Les catégories sociales que la gauche défendait ont fondu : le profil de l’économie change, les usines ferment, se délocalisent, le prolétariat s’est en partie transporté sous d’autres cieux. Les classes pauvres votent de moins en moins pour la gauche à qui il reste les descendants d’immigrés, ce qui pousse justement les démunis « de souche » à voter ailleurs.
C’est qu’il faut avoir les moyens pour être de gauche ou « progressistes » ou écologistes. De quoi vivent les « zadistes » ? Les participants à « Nuit debout » passaient des heures à discuter place de la République, même la journée. Pour celui qui travaille cela ne devait pas être facile, à moins de ne pas travailler ou peu ou d’être entretenu.
La gauche ne défend plus des gens, sauf de façon ponctuelle lorsqu’ils sont menacés de licenciement.

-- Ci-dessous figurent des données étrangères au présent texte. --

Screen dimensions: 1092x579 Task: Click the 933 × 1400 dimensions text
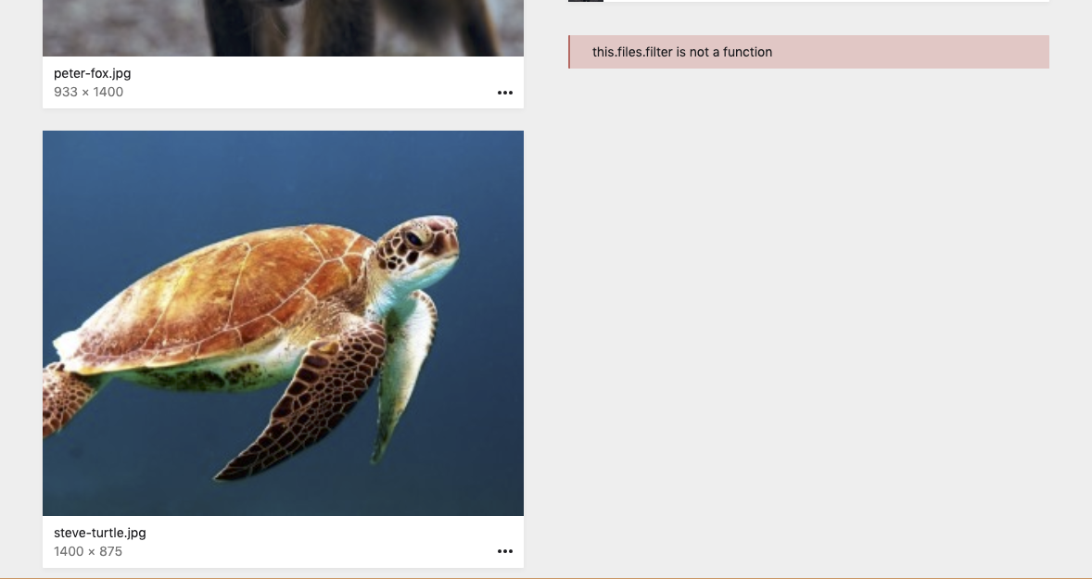coord(88,92)
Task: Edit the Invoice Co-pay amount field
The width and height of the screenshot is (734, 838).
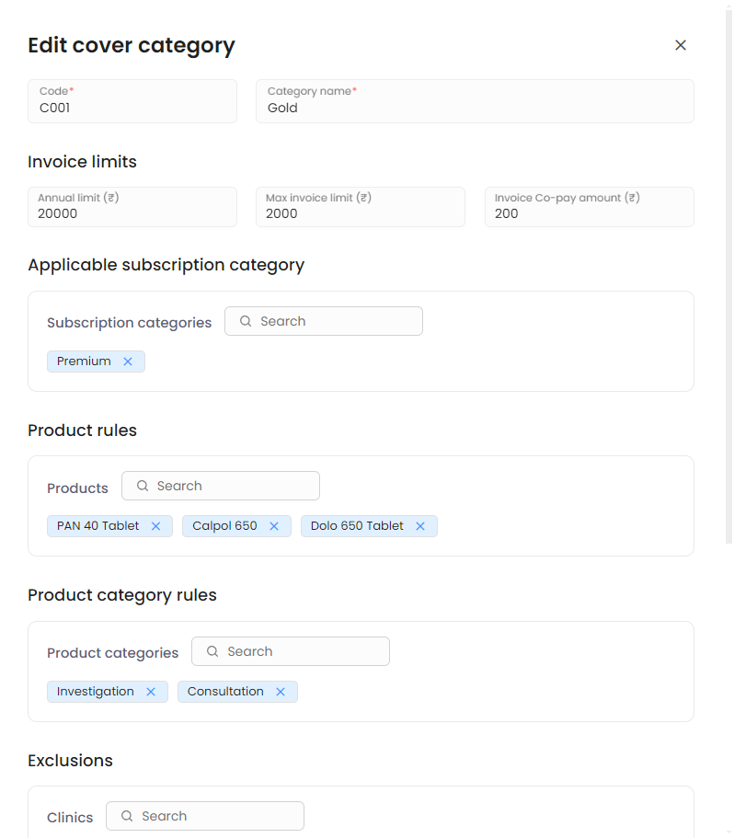Action: coord(589,213)

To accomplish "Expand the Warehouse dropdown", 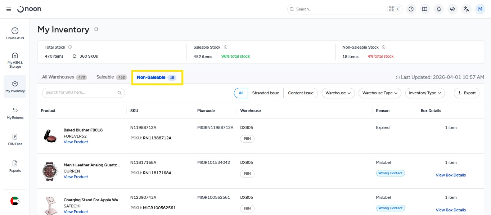I will (x=338, y=93).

Elle ne défend plus le peuple mais des idées transmutées en valeurs affirmées comme universelles. Mais dont le bon peuple se fiche un peu ; en HLM, et souvent au chômage, il a d’autres problèmes.
Curieusement ces idées elles-mêmes sont contradictoires.
D’un côté les « progressistes » luttent pour abolir les différences corporelles :
D’abord, entre les sexes. Le sexe biologique étant un « présupposé », le choix du sexe va de soi. Ce qui tend à supprimer une valeur qui, pour une fois, paraissait solide.
Ensuite, entre les orientations sexuelles, ce qui me semble plus sensé.
Enfin, entre les caractères morphologiques distinctifs des individus, comme on l’a vu récemment où un noir (ce qui n’a, bon dieu, rien de péjoratif) est devenu un « individu à la peau de couleur noire », précaution oratoire finalement méprisante.
D’un autre côté les intellectuels qui se disent de gauche défendent les différences idéologiques et de moeurs :
La diversité enrichissante, le multiculturalisme, le communautarisme, les vêtements distinctifs recouvrant le corps honteux des femmes. Et toujours dans le paradoxe, ils défendent l’islam au nom des droits de l’homme et de la femme, alors que cette religion en est la négation.